Task goal
Between the line containing "Distances līgums [menuitem] (610, 2468)" and the line containing "LV [menuitem] (1124, 46)" lies a run of lines; give that run again exactly, with both of those lines, and nothing else from the entries below.

Data extracted from a collection:
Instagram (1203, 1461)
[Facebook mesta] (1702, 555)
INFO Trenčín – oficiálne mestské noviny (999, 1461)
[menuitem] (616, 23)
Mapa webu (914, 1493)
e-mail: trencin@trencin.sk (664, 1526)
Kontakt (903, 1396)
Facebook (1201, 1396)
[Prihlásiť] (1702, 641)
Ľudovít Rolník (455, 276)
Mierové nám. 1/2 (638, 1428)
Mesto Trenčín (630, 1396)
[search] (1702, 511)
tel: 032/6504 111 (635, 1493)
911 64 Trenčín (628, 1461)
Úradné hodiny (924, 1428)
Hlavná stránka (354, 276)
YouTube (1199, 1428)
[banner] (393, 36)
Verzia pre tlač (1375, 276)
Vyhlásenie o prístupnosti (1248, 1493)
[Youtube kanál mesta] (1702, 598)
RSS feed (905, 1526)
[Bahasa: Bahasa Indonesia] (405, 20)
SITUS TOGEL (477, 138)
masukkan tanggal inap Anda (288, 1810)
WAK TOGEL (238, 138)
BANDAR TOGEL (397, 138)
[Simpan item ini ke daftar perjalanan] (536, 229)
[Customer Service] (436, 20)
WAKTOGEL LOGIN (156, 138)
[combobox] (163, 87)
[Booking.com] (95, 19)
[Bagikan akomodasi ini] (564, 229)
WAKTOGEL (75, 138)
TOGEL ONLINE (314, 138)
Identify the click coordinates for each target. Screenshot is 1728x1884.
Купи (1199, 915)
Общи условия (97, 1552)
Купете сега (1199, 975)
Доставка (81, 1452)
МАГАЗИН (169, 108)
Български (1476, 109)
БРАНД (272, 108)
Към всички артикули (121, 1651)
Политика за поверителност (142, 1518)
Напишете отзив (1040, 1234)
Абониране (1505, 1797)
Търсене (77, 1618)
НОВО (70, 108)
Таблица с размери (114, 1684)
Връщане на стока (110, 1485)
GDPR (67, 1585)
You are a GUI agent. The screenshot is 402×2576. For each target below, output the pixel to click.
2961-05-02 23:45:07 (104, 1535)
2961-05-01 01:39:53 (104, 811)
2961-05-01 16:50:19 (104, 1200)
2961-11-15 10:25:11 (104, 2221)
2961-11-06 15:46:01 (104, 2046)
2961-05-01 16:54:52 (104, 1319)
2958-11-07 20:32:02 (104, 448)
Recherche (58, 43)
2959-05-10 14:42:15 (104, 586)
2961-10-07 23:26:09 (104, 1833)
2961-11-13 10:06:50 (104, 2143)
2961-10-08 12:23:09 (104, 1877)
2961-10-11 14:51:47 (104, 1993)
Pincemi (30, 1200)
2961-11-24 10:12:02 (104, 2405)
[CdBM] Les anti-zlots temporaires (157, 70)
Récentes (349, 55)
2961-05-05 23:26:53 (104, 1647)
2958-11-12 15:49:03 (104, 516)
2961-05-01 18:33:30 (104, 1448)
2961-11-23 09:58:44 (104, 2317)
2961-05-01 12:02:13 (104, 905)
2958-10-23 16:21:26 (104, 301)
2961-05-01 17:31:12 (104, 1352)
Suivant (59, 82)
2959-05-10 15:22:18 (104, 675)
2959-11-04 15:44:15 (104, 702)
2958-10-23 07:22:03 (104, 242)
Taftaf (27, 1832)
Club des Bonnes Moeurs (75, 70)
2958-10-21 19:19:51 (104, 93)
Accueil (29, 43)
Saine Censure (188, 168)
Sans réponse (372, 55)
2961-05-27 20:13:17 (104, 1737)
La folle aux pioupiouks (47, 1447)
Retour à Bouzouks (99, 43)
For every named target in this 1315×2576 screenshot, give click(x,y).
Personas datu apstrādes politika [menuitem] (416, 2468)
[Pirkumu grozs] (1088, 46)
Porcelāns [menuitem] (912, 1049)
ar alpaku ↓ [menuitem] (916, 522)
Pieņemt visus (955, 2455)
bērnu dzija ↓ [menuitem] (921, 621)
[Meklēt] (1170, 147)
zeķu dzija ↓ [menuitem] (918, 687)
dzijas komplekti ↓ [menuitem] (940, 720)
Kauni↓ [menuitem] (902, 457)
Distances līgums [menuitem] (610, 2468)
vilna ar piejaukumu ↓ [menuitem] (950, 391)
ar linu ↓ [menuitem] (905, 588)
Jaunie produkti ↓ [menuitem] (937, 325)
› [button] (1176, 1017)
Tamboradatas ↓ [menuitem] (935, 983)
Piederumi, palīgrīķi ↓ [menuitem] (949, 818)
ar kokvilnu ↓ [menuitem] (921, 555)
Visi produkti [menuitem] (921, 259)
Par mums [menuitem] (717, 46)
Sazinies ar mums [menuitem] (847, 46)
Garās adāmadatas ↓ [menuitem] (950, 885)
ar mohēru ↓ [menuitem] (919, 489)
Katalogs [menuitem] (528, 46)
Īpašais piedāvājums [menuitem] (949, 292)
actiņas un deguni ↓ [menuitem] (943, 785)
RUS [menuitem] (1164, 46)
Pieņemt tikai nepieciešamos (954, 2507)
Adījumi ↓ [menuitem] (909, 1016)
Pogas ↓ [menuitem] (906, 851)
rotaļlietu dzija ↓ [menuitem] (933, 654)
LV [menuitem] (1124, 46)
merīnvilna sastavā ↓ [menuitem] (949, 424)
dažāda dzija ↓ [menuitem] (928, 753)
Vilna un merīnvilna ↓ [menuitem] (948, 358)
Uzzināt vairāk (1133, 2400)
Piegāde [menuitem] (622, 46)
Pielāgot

Output
Distances līgums [menuitem] (610, 2468)
vilna ar piejaukumu ↓ [menuitem] (950, 391)
ar linu ↓ [menuitem] (905, 588)
Jaunie produkti ↓ [menuitem] (937, 325)
› [button] (1176, 1017)
Tamboradatas ↓ [menuitem] (935, 983)
Piederumi, palīgrīķi ↓ [menuitem] (949, 818)
ar kokvilnu ↓ [menuitem] (921, 555)
Visi produkti [menuitem] (921, 259)
Par mums [menuitem] (717, 46)
Sazinies ar mums [menuitem] (847, 46)
Garās adāmadatas ↓ [menuitem] (950, 885)
ar mohēru ↓ [menuitem] (919, 489)
Katalogs [menuitem] (528, 46)
Īpašais piedāvājums [menuitem] (949, 292)
actiņas un deguni ↓ [menuitem] (943, 785)
RUS [menuitem] (1164, 46)
Pieņemt tikai nepieciešamos (954, 2507)
Adījumi ↓ [menuitem] (909, 1016)
Pogas ↓ [menuitem] (906, 851)
rotaļlietu dzija ↓ [menuitem] (933, 654)
LV [menuitem] (1124, 46)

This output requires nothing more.